Tornavo a casa all’ora di pranzo e potevo solo mettermi a letto fino alle 5 del pomeriggio. Poi mi svegliavo e mi trascinavo fino alla palestra. Prima di cena era sempre troppo piena di gente e a stento facevo i miei esercizi senza scalciar via qualcuno e correre fuori a respirare.
La sera non avevo voglia di scrivere, di leggere, di fare l’amore, di vivere.
Quando anche mia moglie ha iniziato a lavorare, le cose tra noi sono peggiorate. Avevamo un impiego e abbastanza soldi per tirare avanti ma non ci vedevamo quasi più e ogni volta che stavamo insieme, avevo l’impressione che non ci stessimo mai effettivamente.
Avrei dovuto continuare a studiare e prendere appunti nel mio libro delle ombre, fare esercizi, rituali, correre in mezzo alla natura e raccogliere energie e certezze, ma riuscivo solo a starmene in casa interi fine settimana, passare dalla cucina alla camera da letto, dal barattolo di nutella ai cartoni animati su Cartoon Network.
Al lavoro era sempre peggio. Venivo pagato 3 ore ma ne arrivavo a coprire dieci o dodici al giorno. Neanche un grazie, tanto meno gli straordinari. La paga rimaneva quella, in faccia ai contributi, alle ferie, ai rischi che correvo.
E pensare che all’inizio ero anche felice di fare tutto quel sacrificio. Avevo passato così tanto tempo senza lavorare che mi sarei rallegrato persino di trovarne uno come pulitore di cessi negli autogrill della Salerno-Reggio Calabria.
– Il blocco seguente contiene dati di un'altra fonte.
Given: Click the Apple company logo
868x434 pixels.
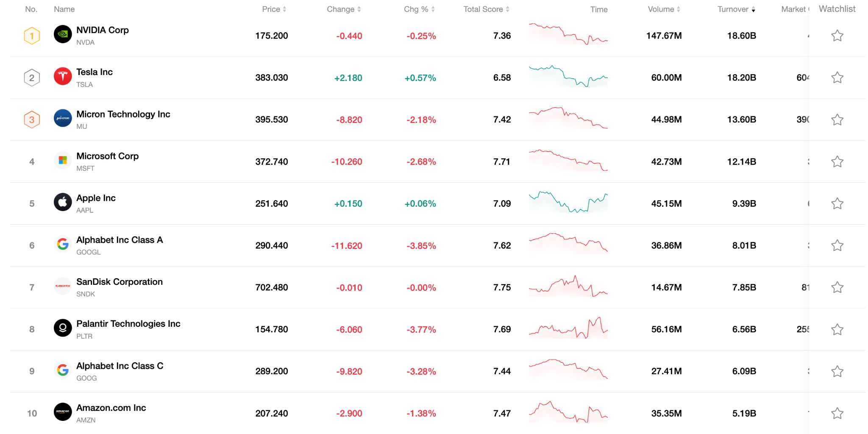Looking at the screenshot, I should (x=63, y=203).
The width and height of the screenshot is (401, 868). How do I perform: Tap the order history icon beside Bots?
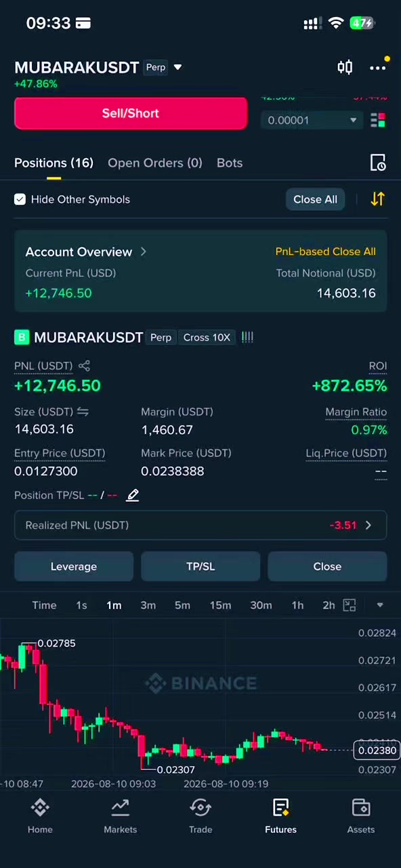378,163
Avrei accettato qualsiasi contratto, qualsiasi pretesa. Ero assetato di lavoro. Ne avevo bisogno così tanto…
La situazione oggi è questa. Ti fai una famiglia ma non hai un lavoro per mantenere le spese che comporta. Trovi un lavoro e non hai più energie e nervi e tempo per sopportare la tua famiglia. Quindi se non vuoi divorziare devi mollare il lavoro e tornare senza soldi. E senza soldi non si va molto lontano, con o senza una famiglia.
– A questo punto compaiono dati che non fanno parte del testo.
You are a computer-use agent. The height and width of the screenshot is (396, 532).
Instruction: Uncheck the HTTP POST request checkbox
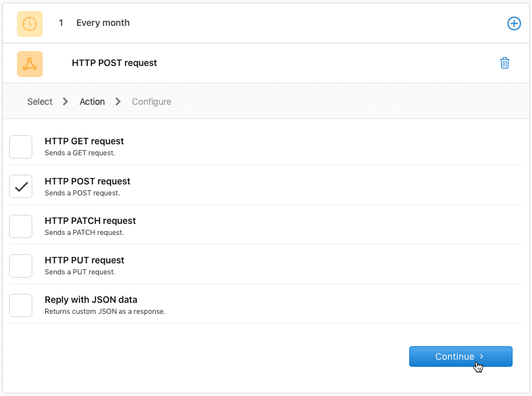21,186

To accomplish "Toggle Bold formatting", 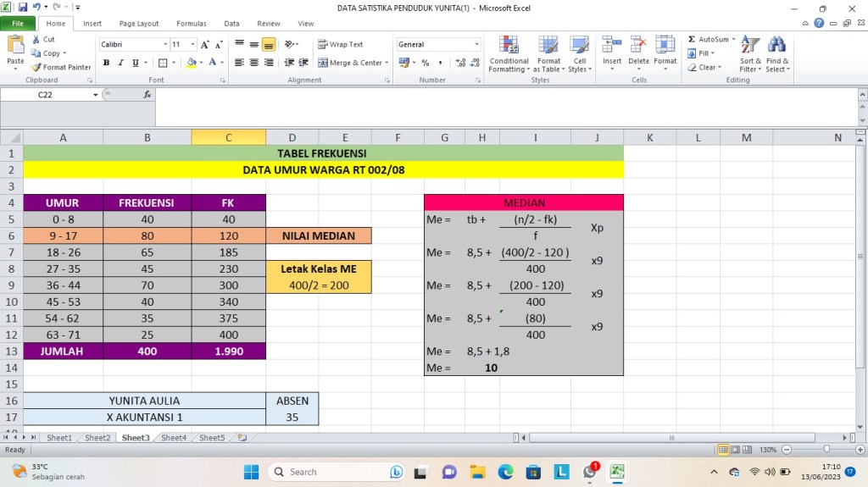I will 107,63.
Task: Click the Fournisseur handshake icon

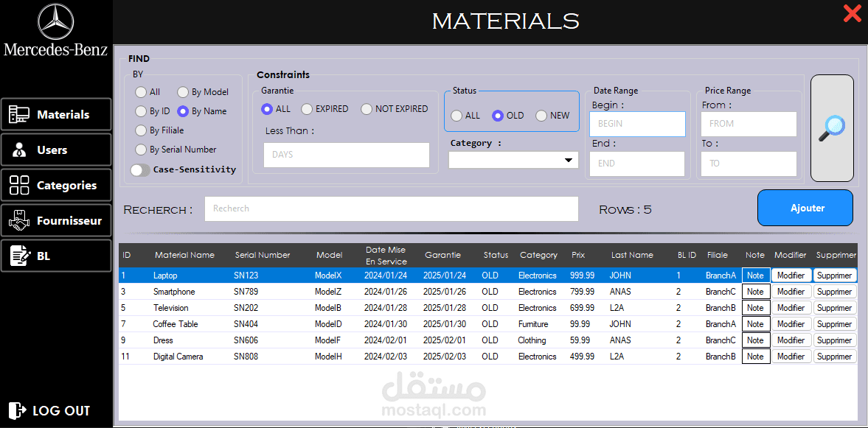Action: (x=19, y=221)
Ci sono romeni che vivono in Italia, guadagnano abbastanza da spedirne a casa e mantenere la famiglia, solo che poi la vedono due volte all’anno. Dovrei fare questo anche io? Le condizioni di un lavoratore oggi sono tornate a livelli da anno zero. Non ci sono diritti, non c’è rispetto. Sapete che ambiente ho trovato, dove lavoravo tempo fa? Uomini spenti, travolti dal mutuo e convinti di non avere alternative. Paghe ritardate di mesi, compresi gli assegni famigliari, che secondo la legge, quando il datore li trattiene con lo stipendio, sono una vera appropriazione indebita punibile con la galera. La voglia di sacrificarsi e mostrare disponibilità è salutata con l’arroganza, l’indifferenza, lo scherno. Nessuno che parla, nessuno che ha il coraggio di guardare in faccia i padroni e dirgli che non è giusto. Che devono smetterla di marciare sulle necessità di padri e mariti bisognosi. Altrimenti…
Altrimenti, cosa?
Altrimenti nulla.
Esatto.
Invece bisognerebbe andarsene al sindacato. Denunciare. Denunciare. Denunciare. Rifiutare. Rifiutare. Rifiutare. Stare a casa. Stare a casa. Stare a casa.
I nostri figli combatteranno per un futuro che noi non abbiamo le palle di conquistare. Saranno loro a imbracciare codici civili e slogan, le mazze e purtroppo le bombe, lasciar correre la spericolatezza, la rabbia e la smania di combattere. Siamo una generazione di pascolanti. Siamo cavalli da tiro. Cavalli da corsa. Cavalli da soma. Cavalli conquistati e domati senza troppa fatica, con le orecchie piene di sussurri minacciosi e la schiena piegata dalle risa, la pancia riempita di promesse e acqua sporca.
Quando si sentirà la valanga di zoccoli avvicinarsi, vorrei essere anche io parte di quel mucchio selvaggio stanco di infilare il muso nella stessa mangiatoia vecchia e piena di ragnatele in cui ora trovo mangime a sufficienza per restare in piedi e sgobbare un altro giorno.